Шрифт:
Закладка:
Узнав о заботах Дебальцева, Вера Мусаевна живо откликнулась, полагая, что своей помощью опять залучит капитана в объятия, и без околичностей дала наставление Шаркуну. Степан малость похмыкал, поартачился, мол, света, тепла им и так хватает – даже вон баню завели, как римские патриции. Но лишённый ласки и благосклонности докторши, в конце концов сдался.
Дня через три, когда обитатели пещер собрались за общим столом, Шаркун объявил, что собирается сооружать второй ветряк. Кай с Дебальцевым переглянулись – надо же, как повезло, неужто телепатия сработала, но виду, что обрадовались, не подали. Больше того, Дебальцев выразил сомнение: мол, хватит ли материалов и соответствующего оборудования. Шаркун от возражений – да ещё кого? Дебальцева! – просто закипел.
Он был толковый инженер, Шаркун. Своё дело знал до тонкостей. И когда выложил козыри, все поняли, что дело пойдёт. Но Шаркуну этого было мало. Требовалось показать, кто здесь чего стоит, и он не упустил такой возможности.
– Материалов хватит, – подводя итог своей тронной речи, заключил Шаркун, перевёл глаза на Дебальцева и для убедительности выставил ладонь. – Не боись, мореход. А чего не хватит – сгоняешь на склад. – Он имел в виду воинскую часть, которую знал Дебальцев.
Дебальцев согласно пожал плечами – тут важно было не перегнуть. Шаркун мог и вскипеть. А Шаркун, видя покладистость соперника, завёлся и предложил заодно соорудить на протоке приглубую плотинку, чтобы она могла работать и подо льдом.
На том порешили и взялись, не откладывая. Новое дело всех как-то живо сплотило, увлекло, а главное – увело от тревожных мыслей.
Ну, а командовал на стройке, само собой, Шаркун. Он метался с одного объекта на другой, поучал, покрикивал, давал указания и наставления. Однако и сам вкалывал, как говорил Пахомыч, за милую душу.
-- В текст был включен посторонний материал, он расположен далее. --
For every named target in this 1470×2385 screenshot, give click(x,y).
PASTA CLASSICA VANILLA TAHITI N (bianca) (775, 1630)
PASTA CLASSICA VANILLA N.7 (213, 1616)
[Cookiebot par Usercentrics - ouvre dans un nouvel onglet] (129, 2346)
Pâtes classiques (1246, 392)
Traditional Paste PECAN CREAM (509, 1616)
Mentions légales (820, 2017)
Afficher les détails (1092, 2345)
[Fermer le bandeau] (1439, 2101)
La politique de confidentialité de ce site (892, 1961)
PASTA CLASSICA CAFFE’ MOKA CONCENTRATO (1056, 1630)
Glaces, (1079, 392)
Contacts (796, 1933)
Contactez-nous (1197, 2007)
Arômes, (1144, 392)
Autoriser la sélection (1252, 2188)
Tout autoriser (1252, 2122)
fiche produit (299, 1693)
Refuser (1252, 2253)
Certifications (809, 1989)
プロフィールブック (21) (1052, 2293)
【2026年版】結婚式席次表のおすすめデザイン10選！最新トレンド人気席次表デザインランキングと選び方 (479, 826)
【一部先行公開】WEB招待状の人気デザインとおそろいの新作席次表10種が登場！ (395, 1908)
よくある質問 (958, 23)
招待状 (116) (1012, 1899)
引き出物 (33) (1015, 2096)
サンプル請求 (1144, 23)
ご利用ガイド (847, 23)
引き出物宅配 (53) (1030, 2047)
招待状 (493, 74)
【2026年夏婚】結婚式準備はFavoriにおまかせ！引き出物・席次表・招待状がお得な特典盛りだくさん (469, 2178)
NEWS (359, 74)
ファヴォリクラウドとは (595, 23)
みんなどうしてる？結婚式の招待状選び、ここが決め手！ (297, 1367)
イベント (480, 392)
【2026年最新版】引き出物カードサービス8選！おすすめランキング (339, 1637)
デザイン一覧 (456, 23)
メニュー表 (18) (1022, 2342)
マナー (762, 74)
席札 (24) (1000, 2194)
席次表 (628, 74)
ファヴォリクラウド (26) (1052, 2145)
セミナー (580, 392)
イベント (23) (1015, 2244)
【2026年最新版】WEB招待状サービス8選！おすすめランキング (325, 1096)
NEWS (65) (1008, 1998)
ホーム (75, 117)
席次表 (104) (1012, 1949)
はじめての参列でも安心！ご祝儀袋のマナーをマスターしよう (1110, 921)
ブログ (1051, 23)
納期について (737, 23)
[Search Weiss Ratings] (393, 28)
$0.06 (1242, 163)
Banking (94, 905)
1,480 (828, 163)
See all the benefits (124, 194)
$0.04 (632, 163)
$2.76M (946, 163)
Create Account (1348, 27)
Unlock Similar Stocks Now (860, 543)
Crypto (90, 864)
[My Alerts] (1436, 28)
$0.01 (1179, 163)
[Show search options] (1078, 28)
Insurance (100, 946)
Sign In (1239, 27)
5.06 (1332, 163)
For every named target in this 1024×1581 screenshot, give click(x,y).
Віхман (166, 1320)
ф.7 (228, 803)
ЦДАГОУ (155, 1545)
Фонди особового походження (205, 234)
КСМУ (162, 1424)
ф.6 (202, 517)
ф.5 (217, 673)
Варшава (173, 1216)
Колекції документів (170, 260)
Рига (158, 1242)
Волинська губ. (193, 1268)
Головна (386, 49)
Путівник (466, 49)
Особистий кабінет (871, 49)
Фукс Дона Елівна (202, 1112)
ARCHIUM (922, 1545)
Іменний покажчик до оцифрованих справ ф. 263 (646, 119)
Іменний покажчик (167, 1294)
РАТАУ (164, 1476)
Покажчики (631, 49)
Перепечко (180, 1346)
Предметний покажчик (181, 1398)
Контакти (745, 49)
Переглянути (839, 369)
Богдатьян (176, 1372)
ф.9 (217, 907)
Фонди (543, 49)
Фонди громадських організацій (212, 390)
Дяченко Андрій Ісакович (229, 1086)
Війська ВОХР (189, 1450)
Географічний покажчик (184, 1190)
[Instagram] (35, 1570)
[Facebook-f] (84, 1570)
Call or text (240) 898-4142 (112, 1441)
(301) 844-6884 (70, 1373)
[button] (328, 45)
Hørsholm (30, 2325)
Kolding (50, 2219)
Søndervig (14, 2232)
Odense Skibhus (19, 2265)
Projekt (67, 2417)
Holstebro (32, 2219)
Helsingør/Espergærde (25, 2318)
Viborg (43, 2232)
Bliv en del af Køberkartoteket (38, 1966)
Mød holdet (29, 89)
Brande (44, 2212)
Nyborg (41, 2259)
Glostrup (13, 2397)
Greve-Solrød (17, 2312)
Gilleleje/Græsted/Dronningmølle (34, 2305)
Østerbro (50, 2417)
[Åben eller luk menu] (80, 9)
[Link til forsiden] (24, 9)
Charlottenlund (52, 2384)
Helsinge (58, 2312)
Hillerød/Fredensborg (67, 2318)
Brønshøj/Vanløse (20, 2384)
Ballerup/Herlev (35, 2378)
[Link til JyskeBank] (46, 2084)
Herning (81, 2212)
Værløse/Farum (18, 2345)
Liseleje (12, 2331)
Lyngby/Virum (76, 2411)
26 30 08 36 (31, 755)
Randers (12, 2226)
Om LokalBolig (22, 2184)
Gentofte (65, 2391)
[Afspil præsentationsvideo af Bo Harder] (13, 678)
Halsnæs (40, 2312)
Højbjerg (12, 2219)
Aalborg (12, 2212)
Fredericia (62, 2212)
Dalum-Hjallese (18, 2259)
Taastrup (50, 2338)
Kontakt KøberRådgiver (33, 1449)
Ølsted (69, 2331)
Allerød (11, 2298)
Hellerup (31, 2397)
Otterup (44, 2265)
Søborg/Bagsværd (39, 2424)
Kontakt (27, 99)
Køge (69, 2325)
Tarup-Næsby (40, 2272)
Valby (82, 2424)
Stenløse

В эти дни Кай впервые взялся за топор. Уже вовсю сыпала ледяная крошка, перемешанная с сажей и пеплом. Работать было тяжело, не хватало дыхалки, ноги оскальзывались. Но Кай словно не замечал этого. Ему всё было в радость. И эта тяжёлая – до хрипа в груди – работа, и жар, и ломота в костях. Потому что в сердце поселилась надежда, а лопатки время от времени сводил какой-то едва сдерживаемый озноб.
Топор летал в руках Кая. Он сам подивился, как летал топор, словно память забытая окрыляла его. А из-под лезвия, словно подтверждая пернатость, вспархивала жёлтая щепа.
6
С той поры, когда Кай наведался в келью Флегонта, он постоянно стал навещать старца, если тот не был в отлучке. Святой отец читал ему Библию, толковал непонятные места, объяснял причины и следствия. В одну из таких душевных бесед Кай осмелился спросить, что старец делает в далёком прошлом. Флегонт, к удивлению и радости Кая, открылся. Оказалось, что у него и там идёт поединок. Главный его противник – книжный справщик Арсений. Вечный бродяга, перекати-поле, бывший католик, теперь перекрест, а по слухам – басурманин, этот грек находился на исправлении в Соловецком монастыре. Чуженина приметил и обласкал патриарх Никон, который затеял церковные реформы. Именно Никон повелел Арсению исправлять старопрежние молитвословы. Нововведения печалили Флегонта, но сокрушался он о другом:
– Не о буквицах надо заботиться, не о крючках малых – о главном. Православных в горсть сбирать по всему Божьему миру да воедино выступить против Антихриста, а не розниться по мелочам, не собачиться по тому, как креститься – двумя али тремя перстами!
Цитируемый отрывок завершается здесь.